How Much It Changes Your Blood
The practical effect is a measurable jump in hemoglobin, the protein in red blood cells that carries oxygen. During maximal exercise, hemoglobin concentration rises by about 8%, which translates to meaningfully more oxygen reaching your muscles with each heartbeat. At moderate intensities, the increase ranges from roughly 5% to 6%.
The total bump in circulating red blood cells is typically 3% to 6%, though some individuals see increases up to 10%. That may sound modest, but since oxygen-carrying capacity is one of the key limiting factors in aerobic performance, even a few percentage points can make a real difference during sustained effort. It’s essentially a legal, built-in version of the performance boost that blood doping tries to achieve artificially.
The Bajau: A Population Built for Blood Dumps
The most striking example of this mechanism comes from the Bajau people of Southeast Asia, sometimes called the Sea Nomads. The Bajau have practiced subsistence breath-hold diving for generations, routinely spending extended periods underwater to fish and gather food. Genetic research published in the journal Cell found that natural selection has given the Bajau significantly larger spleens than non-diving populations, thanks to variants in a gene called PDE10A. A bigger spleen means a larger reservoir of stored red blood cells, which means a more powerful blood dump during each dive. This gives the Bajau a natural advantage in tolerating the oxygen deprivation of deep, prolonged breath-holds.
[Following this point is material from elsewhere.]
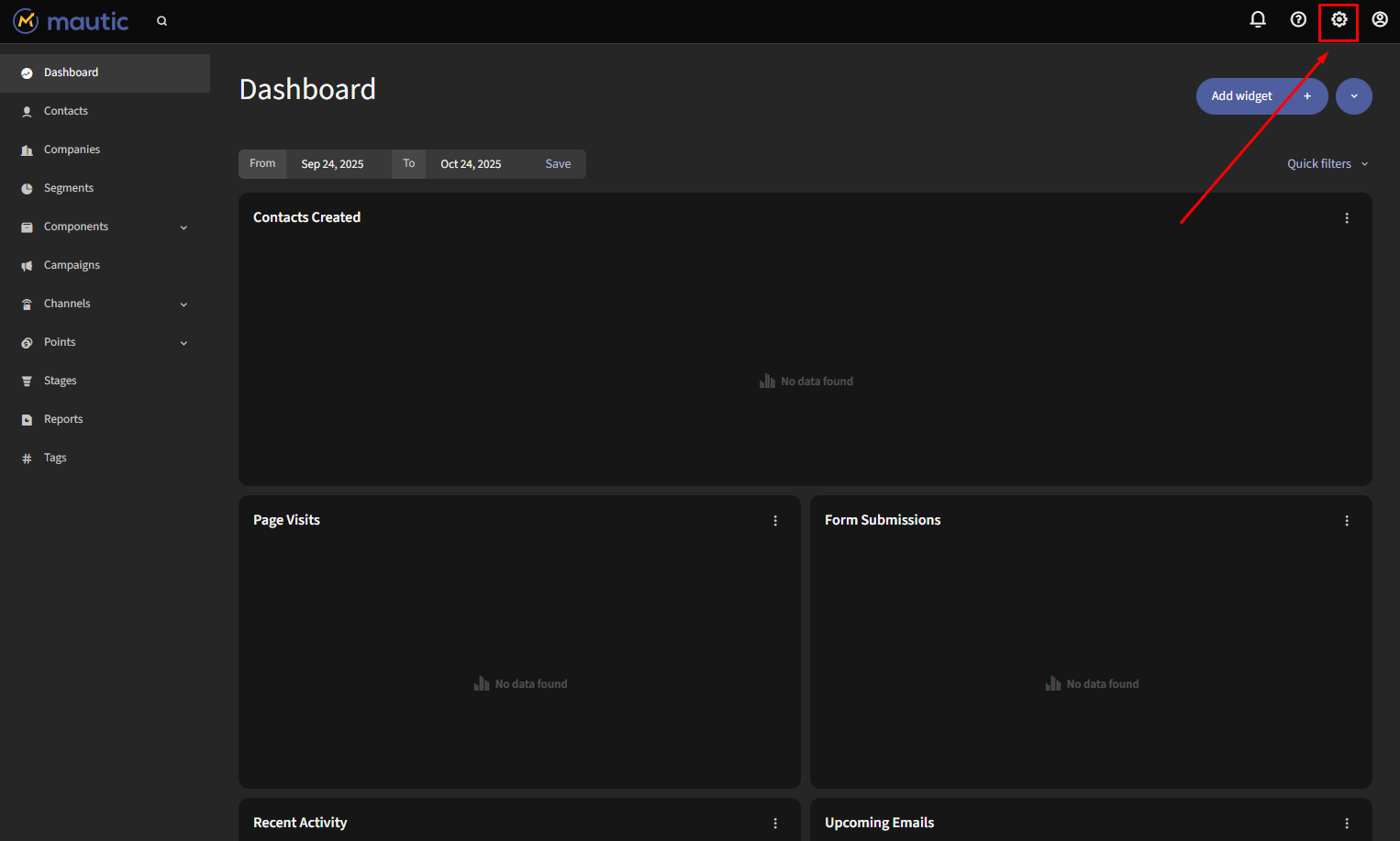Click the Mautic logo
1400x841 pixels.
tap(71, 21)
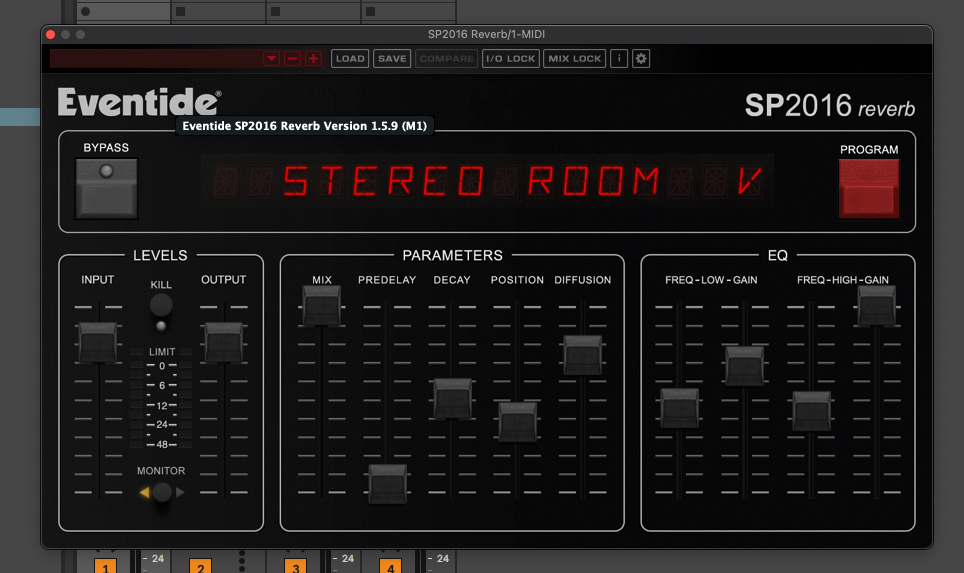Click the preset name field

point(155,59)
Can You Train Your Spleen to Respond Better?
There is evidence of a dose-dependent relationship between the intensity of exercise or breath-holding and the degree of splenic contraction. In other words, the more consistently you challenge your body with oxygen-demanding activities, the more robust this response may become over time. Researchers have described the spleen as “trainable,” noting that repeated bouts of apnea, exercise, and hypoxia (separately or combined) appear to enhance the organ’s contractile response.
This is one reason why elite endurance athletes and competitive freedivers seem to get more out of their splenic reserves than untrained individuals. Their bodies have adapted to squeeze the spleen more effectively and extract a greater proportion of the stored red blood cells when it counts.
Blood Dump as a Medical Procedure
In a completely different context, “blood dump” is slang for therapeutic phlebotomy, a procedure where a healthcare provider draws blood to treat a medical condition. The most common reason is hemochromatosis, a disorder where the body absorbs and stores too much iron. Excess iron accumulates in organs like the liver and heart, causing damage over time. Removing blood on a regular schedule forces the body to use up stored iron to make new red blood cells, gradually bringing levels back to a safe range.
Therapeutic phlebotomy is also used for polycythemia vera, a condition where the bone marrow produces too many red blood cells, making the blood dangerously thick. Regular blood draws keep the red blood cell count in check and reduce the risk of clots. The procedure itself looks a lot like a standard blood donation: a needle in the arm, a collection bag, and about 15 to 30 minutes of your time. The main difference is the medical reason behind it and the frequency, which can range from weekly to every few months depending on the condition being managed.
Splenic Blood Dump in Animals
The splenic contraction response is far more dramatic in some other species. Horses, for example, store an enormous proportion of their red blood cells in the spleen. When a horse shifts from rest to a gallop, splenic contraction can increase its red blood cell concentration by roughly 40% above baseline. This is a much larger swing than what happens in humans and is one reason horses can sustain such explosive bursts of speed. The human version is subtler but operates on the same principle: a built-in reserve system that boosts oxygen delivery when survival or peak performance demands it.